*TASK*:
Update the items from the line holding "Filter service category by 教师服务" through the end of the items, inclusive, replacing "dropdown arrow" with "drop-down arrow" and leaving everything else unchanged. Give only those lines.

*MATERIAL TO PROCESS*:

------------------------------

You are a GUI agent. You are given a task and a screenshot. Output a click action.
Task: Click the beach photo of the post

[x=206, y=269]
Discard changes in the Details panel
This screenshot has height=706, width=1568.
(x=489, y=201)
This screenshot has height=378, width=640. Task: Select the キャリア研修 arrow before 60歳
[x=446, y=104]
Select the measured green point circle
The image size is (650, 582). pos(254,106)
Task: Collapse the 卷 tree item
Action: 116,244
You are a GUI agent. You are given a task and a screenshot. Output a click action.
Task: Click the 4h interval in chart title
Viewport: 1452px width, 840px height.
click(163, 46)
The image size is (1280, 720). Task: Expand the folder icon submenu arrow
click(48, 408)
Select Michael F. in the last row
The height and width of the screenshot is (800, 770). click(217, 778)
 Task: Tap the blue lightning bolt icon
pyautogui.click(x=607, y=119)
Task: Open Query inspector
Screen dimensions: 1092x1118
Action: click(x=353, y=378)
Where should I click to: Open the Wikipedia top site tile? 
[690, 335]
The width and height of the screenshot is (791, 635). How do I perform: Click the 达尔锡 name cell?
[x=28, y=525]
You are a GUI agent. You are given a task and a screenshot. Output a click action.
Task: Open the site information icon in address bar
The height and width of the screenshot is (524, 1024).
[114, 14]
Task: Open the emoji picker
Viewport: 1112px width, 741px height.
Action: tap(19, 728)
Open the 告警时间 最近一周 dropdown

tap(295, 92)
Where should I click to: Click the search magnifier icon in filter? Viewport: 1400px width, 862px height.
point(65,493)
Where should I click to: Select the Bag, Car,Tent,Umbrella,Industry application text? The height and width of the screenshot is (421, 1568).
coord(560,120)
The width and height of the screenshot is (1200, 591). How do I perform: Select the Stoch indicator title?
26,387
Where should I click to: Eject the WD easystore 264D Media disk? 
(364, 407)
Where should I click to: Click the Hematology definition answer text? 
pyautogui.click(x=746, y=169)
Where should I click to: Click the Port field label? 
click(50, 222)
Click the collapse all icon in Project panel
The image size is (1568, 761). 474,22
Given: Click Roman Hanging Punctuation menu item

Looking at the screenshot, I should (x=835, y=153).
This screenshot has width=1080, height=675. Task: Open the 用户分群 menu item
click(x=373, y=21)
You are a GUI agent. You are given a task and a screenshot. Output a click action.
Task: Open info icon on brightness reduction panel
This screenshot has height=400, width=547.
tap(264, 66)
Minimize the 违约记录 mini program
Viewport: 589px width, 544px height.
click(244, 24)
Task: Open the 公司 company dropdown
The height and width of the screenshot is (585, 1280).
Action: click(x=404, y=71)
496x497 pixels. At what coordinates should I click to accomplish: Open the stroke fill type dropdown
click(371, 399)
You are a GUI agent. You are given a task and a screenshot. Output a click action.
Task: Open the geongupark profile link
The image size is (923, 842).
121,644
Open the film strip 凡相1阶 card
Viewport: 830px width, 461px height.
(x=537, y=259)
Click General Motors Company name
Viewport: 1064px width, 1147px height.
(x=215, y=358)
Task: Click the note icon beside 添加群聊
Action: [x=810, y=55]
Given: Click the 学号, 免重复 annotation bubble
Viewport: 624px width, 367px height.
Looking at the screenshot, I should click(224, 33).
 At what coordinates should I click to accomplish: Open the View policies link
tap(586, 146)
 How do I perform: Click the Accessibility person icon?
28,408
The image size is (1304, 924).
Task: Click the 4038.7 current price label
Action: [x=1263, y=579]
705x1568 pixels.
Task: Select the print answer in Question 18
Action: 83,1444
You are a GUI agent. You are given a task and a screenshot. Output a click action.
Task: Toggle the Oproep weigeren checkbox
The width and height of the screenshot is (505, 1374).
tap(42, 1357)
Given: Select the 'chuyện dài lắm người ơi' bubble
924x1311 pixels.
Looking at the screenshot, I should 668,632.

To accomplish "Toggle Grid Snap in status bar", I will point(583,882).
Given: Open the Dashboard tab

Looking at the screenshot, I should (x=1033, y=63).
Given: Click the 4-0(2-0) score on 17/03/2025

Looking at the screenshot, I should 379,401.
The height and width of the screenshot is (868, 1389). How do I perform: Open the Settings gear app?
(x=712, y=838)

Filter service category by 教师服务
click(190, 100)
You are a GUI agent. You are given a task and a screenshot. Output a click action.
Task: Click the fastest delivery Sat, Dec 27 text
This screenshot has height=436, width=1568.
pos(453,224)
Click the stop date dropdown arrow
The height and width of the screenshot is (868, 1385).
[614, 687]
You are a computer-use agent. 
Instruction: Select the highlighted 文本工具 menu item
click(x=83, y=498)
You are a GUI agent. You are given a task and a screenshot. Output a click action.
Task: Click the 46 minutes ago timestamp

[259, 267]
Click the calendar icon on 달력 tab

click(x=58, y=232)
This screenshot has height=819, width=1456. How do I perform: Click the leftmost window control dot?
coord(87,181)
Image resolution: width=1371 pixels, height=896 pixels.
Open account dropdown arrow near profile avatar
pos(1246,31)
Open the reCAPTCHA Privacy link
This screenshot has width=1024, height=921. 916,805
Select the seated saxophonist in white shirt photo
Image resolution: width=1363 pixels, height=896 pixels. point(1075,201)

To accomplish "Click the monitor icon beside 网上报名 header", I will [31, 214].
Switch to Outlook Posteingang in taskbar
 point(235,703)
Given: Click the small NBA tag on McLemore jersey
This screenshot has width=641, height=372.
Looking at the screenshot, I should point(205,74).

------------------------------

*THE RESULT*:
Filter service category by 教师服务
click(190, 100)
You are a GUI agent. You are given a task and a screenshot. Output a click action.
Task: Click the fastest delivery Sat, Dec 27 text
This screenshot has height=436, width=1568.
pos(453,224)
Click the stop date drop-down arrow
The height and width of the screenshot is (868, 1385).
[614, 687]
You are a computer-use agent. 
Instruction: Select the highlighted 文本工具 menu item
click(x=83, y=498)
You are a GUI agent. You are given a task and a screenshot. Output a click action.
Task: Click the 46 minutes ago timestamp

[259, 267]
Click the calendar icon on 달력 tab

click(x=58, y=232)
This screenshot has height=819, width=1456. How do I perform: Click the leftmost window control dot?
coord(87,181)
Image resolution: width=1371 pixels, height=896 pixels.
Open account drop-down arrow near profile avatar
pos(1246,31)
Open the reCAPTCHA Privacy link
This screenshot has width=1024, height=921. 916,805
Select the seated saxophonist in white shirt photo
Image resolution: width=1363 pixels, height=896 pixels. point(1075,201)

To accomplish "Click the monitor icon beside 网上报名 header", I will [31, 214].
Switch to Outlook Posteingang in taskbar
 point(235,703)
Given: Click the small NBA tag on McLemore jersey
This screenshot has width=641, height=372.
Looking at the screenshot, I should point(205,74).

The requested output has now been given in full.